- The exercise
Reproduce the following listing line for line, without altering any character.

- Input for this task
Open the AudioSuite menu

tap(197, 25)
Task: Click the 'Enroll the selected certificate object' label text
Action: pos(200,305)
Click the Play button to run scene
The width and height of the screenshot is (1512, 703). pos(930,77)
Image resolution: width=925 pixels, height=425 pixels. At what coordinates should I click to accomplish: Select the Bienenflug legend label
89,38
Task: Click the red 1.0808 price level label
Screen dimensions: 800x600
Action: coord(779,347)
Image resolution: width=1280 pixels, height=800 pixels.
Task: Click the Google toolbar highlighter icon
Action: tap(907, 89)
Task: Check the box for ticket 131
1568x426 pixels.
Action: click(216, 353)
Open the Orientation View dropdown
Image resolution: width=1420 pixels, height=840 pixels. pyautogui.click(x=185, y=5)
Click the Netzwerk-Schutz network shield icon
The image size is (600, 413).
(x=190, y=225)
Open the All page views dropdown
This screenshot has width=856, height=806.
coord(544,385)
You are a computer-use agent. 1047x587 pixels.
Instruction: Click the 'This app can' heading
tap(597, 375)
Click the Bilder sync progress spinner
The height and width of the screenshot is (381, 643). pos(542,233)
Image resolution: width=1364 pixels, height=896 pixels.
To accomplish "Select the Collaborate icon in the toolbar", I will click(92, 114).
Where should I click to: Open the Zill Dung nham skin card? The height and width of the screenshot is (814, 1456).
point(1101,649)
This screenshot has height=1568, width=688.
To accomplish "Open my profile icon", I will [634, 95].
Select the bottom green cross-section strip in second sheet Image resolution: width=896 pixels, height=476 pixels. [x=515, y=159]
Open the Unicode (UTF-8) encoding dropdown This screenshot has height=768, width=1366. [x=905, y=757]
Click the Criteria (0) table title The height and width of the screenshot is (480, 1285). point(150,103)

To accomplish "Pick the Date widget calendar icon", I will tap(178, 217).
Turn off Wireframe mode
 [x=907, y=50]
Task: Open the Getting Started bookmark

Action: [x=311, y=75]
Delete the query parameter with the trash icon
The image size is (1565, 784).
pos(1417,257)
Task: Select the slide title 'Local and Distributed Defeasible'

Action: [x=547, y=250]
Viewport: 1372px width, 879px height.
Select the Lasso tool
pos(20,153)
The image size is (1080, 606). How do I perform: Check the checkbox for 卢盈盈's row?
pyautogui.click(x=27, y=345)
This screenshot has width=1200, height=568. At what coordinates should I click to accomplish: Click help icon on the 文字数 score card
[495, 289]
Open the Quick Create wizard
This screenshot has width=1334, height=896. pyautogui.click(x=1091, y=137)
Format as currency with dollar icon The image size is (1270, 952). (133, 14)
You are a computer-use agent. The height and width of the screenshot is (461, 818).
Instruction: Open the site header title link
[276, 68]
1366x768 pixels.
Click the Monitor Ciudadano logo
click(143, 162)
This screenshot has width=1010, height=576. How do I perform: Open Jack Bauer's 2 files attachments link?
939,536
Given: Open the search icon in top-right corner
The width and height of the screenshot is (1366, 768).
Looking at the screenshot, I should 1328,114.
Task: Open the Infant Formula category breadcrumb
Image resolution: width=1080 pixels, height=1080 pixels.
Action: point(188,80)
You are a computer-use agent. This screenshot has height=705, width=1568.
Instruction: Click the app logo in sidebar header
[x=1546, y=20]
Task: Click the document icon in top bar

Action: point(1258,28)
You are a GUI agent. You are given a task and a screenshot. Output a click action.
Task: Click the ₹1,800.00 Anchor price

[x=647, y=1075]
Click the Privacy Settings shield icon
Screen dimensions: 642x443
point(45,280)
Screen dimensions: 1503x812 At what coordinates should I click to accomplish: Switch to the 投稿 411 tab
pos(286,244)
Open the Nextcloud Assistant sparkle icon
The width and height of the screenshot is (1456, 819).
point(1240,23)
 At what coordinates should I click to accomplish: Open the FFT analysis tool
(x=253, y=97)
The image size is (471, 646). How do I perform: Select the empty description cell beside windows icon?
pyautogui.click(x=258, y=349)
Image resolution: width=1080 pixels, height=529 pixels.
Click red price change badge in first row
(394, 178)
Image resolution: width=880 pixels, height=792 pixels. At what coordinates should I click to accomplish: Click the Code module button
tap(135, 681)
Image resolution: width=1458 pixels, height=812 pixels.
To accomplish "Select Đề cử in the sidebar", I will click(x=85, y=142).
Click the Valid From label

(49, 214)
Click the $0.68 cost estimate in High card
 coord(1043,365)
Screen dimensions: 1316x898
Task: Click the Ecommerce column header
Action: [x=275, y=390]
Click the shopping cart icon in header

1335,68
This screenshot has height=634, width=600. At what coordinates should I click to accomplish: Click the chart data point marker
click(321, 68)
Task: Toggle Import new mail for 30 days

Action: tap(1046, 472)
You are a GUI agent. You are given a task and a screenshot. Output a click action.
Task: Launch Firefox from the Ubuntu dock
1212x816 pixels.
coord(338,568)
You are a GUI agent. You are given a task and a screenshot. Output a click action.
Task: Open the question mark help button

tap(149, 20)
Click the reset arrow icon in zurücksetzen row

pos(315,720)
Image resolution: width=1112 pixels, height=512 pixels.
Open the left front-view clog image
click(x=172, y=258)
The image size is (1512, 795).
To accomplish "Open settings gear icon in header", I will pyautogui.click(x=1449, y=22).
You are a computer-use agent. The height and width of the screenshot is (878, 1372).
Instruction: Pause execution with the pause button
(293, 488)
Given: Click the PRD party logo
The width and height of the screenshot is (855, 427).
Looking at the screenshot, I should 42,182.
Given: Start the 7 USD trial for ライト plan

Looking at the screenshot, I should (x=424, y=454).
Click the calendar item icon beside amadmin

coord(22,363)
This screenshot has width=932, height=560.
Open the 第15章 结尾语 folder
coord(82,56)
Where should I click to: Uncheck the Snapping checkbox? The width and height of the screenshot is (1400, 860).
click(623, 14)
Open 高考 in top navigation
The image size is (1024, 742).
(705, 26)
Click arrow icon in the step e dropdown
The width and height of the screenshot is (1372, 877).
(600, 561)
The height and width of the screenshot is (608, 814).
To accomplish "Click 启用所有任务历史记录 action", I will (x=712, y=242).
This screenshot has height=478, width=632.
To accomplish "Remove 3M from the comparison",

- Written answer
Open the AudioSuite menu

tap(197, 25)
Task: Click the 'Enroll the selected certificate object' label text
Action: pos(200,305)
Click the Play button to run scene
The width and height of the screenshot is (1512, 703). pos(930,77)
Image resolution: width=925 pixels, height=425 pixels. At what coordinates should I click to accomplish: Select the Bienenflug legend label
89,38
Task: Click the red 1.0808 price level label
Screen dimensions: 800x600
Action: coord(779,347)
Image resolution: width=1280 pixels, height=800 pixels.
Task: Click the Google toolbar highlighter icon
Action: tap(907, 89)
Task: Check the box for ticket 131
1568x426 pixels.
Action: click(216, 353)
Open the Orientation View dropdown
Image resolution: width=1420 pixels, height=840 pixels. pyautogui.click(x=185, y=5)
Click the Netzwerk-Schutz network shield icon
The image size is (600, 413).
(x=190, y=225)
Open the All page views dropdown
This screenshot has width=856, height=806.
coord(544,385)
You are a computer-use agent. 1047x587 pixels.
Instruction: Click the 'This app can' heading
tap(597, 375)
Click the Bilder sync progress spinner
The height and width of the screenshot is (381, 643). pos(542,233)
Image resolution: width=1364 pixels, height=896 pixels.
To accomplish "Select the Collaborate icon in the toolbar", I will click(92, 114).
Where should I click to: Open the Zill Dung nham skin card? The height and width of the screenshot is (814, 1456).
point(1101,649)
This screenshot has height=1568, width=688.
To accomplish "Open my profile icon", I will [634, 95].
Select the bottom green cross-section strip in second sheet Image resolution: width=896 pixels, height=476 pixels. [x=515, y=159]
Open the Unicode (UTF-8) encoding dropdown This screenshot has height=768, width=1366. [x=905, y=757]
Click the Criteria (0) table title The height and width of the screenshot is (480, 1285). point(150,103)

To accomplish "Pick the Date widget calendar icon", I will tap(178, 217).
Turn off Wireframe mode
 [x=907, y=50]
Task: Open the Getting Started bookmark

Action: [x=311, y=75]
Delete the query parameter with the trash icon
The image size is (1565, 784).
pos(1417,257)
Task: Select the slide title 'Local and Distributed Defeasible'

Action: [x=547, y=250]
Viewport: 1372px width, 879px height.
Select the Lasso tool
pos(20,153)
The image size is (1080, 606). How do I perform: Check the checkbox for 卢盈盈's row?
pyautogui.click(x=27, y=345)
This screenshot has width=1200, height=568. At what coordinates should I click to accomplish: Click help icon on the 文字数 score card
[495, 289]
Open the Quick Create wizard
This screenshot has width=1334, height=896. pyautogui.click(x=1091, y=137)
Format as currency with dollar icon The image size is (1270, 952). (133, 14)
You are a computer-use agent. The height and width of the screenshot is (461, 818).
Instruction: Open the site header title link
[276, 68]
1366x768 pixels.
Click the Monitor Ciudadano logo
click(143, 162)
This screenshot has width=1010, height=576. How do I perform: Open Jack Bauer's 2 files attachments link?
939,536
Given: Open the search icon in top-right corner
The width and height of the screenshot is (1366, 768).
Looking at the screenshot, I should 1328,114.
Task: Open the Infant Formula category breadcrumb
Image resolution: width=1080 pixels, height=1080 pixels.
Action: point(188,80)
You are a computer-use agent. This screenshot has height=705, width=1568.
Instruction: Click the app logo in sidebar header
[x=1546, y=20]
Task: Click the document icon in top bar

Action: point(1258,28)
You are a GUI agent. You are given a task and a screenshot. Output a click action.
Task: Click the ₹1,800.00 Anchor price

[x=647, y=1075]
Click the Privacy Settings shield icon
Screen dimensions: 642x443
point(45,280)
Screen dimensions: 1503x812 At what coordinates should I click to accomplish: Switch to the 投稿 411 tab
pos(286,244)
Open the Nextcloud Assistant sparkle icon
The width and height of the screenshot is (1456, 819).
point(1240,23)
 At what coordinates should I click to accomplish: Open the FFT analysis tool
(x=253, y=97)
The image size is (471, 646). How do I perform: Select the empty description cell beside windows icon?
pyautogui.click(x=258, y=349)
Image resolution: width=1080 pixels, height=529 pixels.
Click red price change badge in first row
(394, 178)
Image resolution: width=880 pixels, height=792 pixels. At what coordinates should I click to accomplish: Click the Code module button
tap(135, 681)
Image resolution: width=1458 pixels, height=812 pixels.
To accomplish "Select Đề cử in the sidebar", I will click(x=85, y=142).
Click the Valid From label

(49, 214)
Click the $0.68 cost estimate in High card
 coord(1043,365)
Screen dimensions: 1316x898
Task: Click the Ecommerce column header
Action: [x=275, y=390]
Click the shopping cart icon in header

1335,68
This screenshot has height=634, width=600. At what coordinates should I click to accomplish: Click the chart data point marker
click(321, 68)
Task: Toggle Import new mail for 30 days

Action: tap(1046, 472)
You are a GUI agent. You are given a task and a screenshot. Output a click action.
Task: Launch Firefox from the Ubuntu dock
1212x816 pixels.
coord(338,568)
You are a GUI agent. You are given a task and a screenshot. Output a click action.
Task: Open the question mark help button

tap(149, 20)
Click the reset arrow icon in zurücksetzen row

pos(315,720)
Image resolution: width=1112 pixels, height=512 pixels.
Open the left front-view clog image
click(x=172, y=258)
The image size is (1512, 795).
To accomplish "Open settings gear icon in header", I will pyautogui.click(x=1449, y=22).
You are a computer-use agent. The height and width of the screenshot is (878, 1372).
Instruction: Pause execution with the pause button
(293, 488)
Given: Click the PRD party logo
The width and height of the screenshot is (855, 427).
Looking at the screenshot, I should 42,182.
Given: Start the 7 USD trial for ライト plan

Looking at the screenshot, I should (x=424, y=454).
Click the calendar item icon beside amadmin

coord(22,363)
This screenshot has width=932, height=560.
Open the 第15章 结尾语 folder
coord(82,56)
Where should I click to: Uncheck the Snapping checkbox? The width and height of the screenshot is (1400, 860).
click(623, 14)
Open 高考 in top navigation
The image size is (1024, 742).
(705, 26)
Click arrow icon in the step e dropdown
The width and height of the screenshot is (1372, 877).
(600, 561)
The height and width of the screenshot is (608, 814).
To accomplish "Click 启用所有任务历史记录 action", I will (x=712, y=242).
This screenshot has height=478, width=632.
To accomplish "Remove 3M from the comparison",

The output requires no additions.